I heartily recommend this book - it cannot disappoint!.


Transcendent
Think of Dante's skill at capturing the largest of themes and extracting their essences. Think of Dante's ability to create entire worlds. Kapuscinski's Imperium is indescribably more than memoir, travel stories, or USSR history. If you relish writing of the highest caliber, read this book. You will be rewarded on every page. Along the way you will also come to know the world that existed behind an Iron Curtain for most of the last century. This is the work of an accomplished master who has distilled 54 years of observations and 36,0000 miles of travels into wisdom, insight, and poetry. I certainly wish that more than 5 stars could be awarded. .


A Walk on the Dark Side
They came to America and I thank God they did. My grandparents left the territory of what would become the Soviet Union long before the 1917 Revolution. Whenever I read about the USSR, I always realize that only a couple of small decisions saved me from being born there, or more probably, saved me from being wiped out there, since I was born during World War II. Fate has a way of creating circles, though, and I've wound up teaching English to people from my grandparents' homeland. It's curious. Many of them are ethnically exactly the same as I am, but it is always obvious that there is a huge cultural gap. OK, they didn't grow up in America. I have never set foot in any part of the former USSR. I have spent the last 14 years peering into their pasts, constantly wondering why they are predisposed to think this way, act that way. I have thought long and hard about the issue, discussed it with many of my students, read their stories, listened to many more. A book like IMPERIUM goes a long way towards helping me understand that difference between me, "the one that got away" and them, "the ones that didn't".

Back in 1988, in a single week, I read three of Kapuscinski's books in a mad dash of fascination. I'd already spent over six years living in various Third World countries and his writing on Iran, Ethiopia and Angola captured something that no one else came close to, especially because he never sneered, he never condescended. No racist platitudes, no grandstanding for a Western audience for Kapuscinski. IMPERIUM, the description of his travels around the Soviet Union in 1958, 1967, 1989-90 and in 1992-93, continues in his own tradition of inserting himself into the most desperate of situations, visiting places where the most extreme sorts of human behavior have taken or are taking place. I feel that at times he does exaggerate certain events, certain facts may be forgotten or left out. (Plus, if you can't read Polish transcriptions, the names will all look strange to you. ) No matter. He arrives at a picture that rings with authenticity; he is able to persuade you that you understand what is happening. (Or that nobody can understand what is happening. ) This author can somehow portray the stupidity, the bestiality, bravery, and unconquerable human spirit that suffuses every event in our unhappy human history. He does it with a sense of immediacy, crossing every cultural and racial boundary as if it didn't exist. (Do they really exist ? Much less than most people think, I would say. ) He visits the frozen horrors of the gulag archipelago, now fallen silent, crumbling into the permafrost.

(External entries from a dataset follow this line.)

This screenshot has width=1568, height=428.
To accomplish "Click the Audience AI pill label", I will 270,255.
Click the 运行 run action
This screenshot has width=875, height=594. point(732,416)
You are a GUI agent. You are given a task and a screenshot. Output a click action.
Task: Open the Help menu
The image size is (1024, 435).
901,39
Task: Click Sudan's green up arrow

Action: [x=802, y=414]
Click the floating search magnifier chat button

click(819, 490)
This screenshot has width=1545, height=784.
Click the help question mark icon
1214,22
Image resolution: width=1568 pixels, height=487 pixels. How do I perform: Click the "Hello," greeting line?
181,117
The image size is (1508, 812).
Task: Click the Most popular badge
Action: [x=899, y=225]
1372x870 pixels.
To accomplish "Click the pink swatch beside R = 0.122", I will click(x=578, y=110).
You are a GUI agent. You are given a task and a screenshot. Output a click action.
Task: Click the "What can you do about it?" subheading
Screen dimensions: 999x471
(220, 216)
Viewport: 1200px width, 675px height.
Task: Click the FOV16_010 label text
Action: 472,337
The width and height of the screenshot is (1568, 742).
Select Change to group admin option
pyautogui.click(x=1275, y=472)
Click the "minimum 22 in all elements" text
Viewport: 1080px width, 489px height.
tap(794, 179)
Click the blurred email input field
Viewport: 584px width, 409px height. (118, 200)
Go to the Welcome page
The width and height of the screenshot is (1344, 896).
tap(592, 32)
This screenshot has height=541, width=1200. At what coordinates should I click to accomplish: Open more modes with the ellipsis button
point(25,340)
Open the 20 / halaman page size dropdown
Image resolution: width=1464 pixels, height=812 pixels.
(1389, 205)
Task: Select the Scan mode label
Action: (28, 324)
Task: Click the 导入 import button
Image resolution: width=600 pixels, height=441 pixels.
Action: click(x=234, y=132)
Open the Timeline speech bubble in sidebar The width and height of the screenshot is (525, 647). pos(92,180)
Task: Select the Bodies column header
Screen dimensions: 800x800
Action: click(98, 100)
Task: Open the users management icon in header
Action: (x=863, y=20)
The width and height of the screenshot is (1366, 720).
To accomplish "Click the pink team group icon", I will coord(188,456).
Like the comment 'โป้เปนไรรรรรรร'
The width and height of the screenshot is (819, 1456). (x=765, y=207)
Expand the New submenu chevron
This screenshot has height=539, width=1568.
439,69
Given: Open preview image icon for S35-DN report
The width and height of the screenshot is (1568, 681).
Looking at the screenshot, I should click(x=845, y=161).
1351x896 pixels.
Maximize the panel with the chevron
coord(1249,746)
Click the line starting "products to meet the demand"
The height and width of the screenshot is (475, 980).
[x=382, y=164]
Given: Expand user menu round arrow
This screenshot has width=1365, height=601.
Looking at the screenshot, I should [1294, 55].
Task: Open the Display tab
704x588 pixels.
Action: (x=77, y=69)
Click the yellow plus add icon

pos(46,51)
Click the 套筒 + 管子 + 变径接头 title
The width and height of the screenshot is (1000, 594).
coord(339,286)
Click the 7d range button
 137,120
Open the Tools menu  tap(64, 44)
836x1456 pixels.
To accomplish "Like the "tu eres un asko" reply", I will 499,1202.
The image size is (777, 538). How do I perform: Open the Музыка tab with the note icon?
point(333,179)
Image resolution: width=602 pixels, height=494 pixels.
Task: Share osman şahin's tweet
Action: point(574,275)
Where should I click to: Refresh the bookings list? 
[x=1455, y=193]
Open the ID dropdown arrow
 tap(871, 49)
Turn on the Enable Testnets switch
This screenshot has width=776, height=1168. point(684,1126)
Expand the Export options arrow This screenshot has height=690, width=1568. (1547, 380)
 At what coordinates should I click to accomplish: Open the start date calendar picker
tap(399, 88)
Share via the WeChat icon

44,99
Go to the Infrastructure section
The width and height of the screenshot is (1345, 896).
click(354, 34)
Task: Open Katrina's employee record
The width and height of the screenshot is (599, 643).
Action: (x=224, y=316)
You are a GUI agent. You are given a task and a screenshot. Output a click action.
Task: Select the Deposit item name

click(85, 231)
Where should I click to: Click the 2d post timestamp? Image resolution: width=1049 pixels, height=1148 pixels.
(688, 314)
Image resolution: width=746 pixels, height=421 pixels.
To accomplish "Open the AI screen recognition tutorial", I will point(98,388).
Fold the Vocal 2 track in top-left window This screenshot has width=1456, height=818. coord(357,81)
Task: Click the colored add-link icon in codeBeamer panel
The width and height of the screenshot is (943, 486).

He describes the petty nationalist hatreds that increasingly suffused Soviet life to the end, the economic disaster, the environmental destruction, the brutality of a government that deliberately let ten million people starve to death, the lack of organizational knowhow, a dispirited despair. It is all a dark picture of a country that devoured so many of its own, shot itself in the foot so many times. He did come up with numerous insights that helped me to understand my own past or, as it were, my own non-past. No delving into party history, statistics, or laws and decrees; he cuts straight to the heart of the matter. If you need a single book that will describe the atmosphere in the former USSR, that will help you understand what happened to people there, choose this one.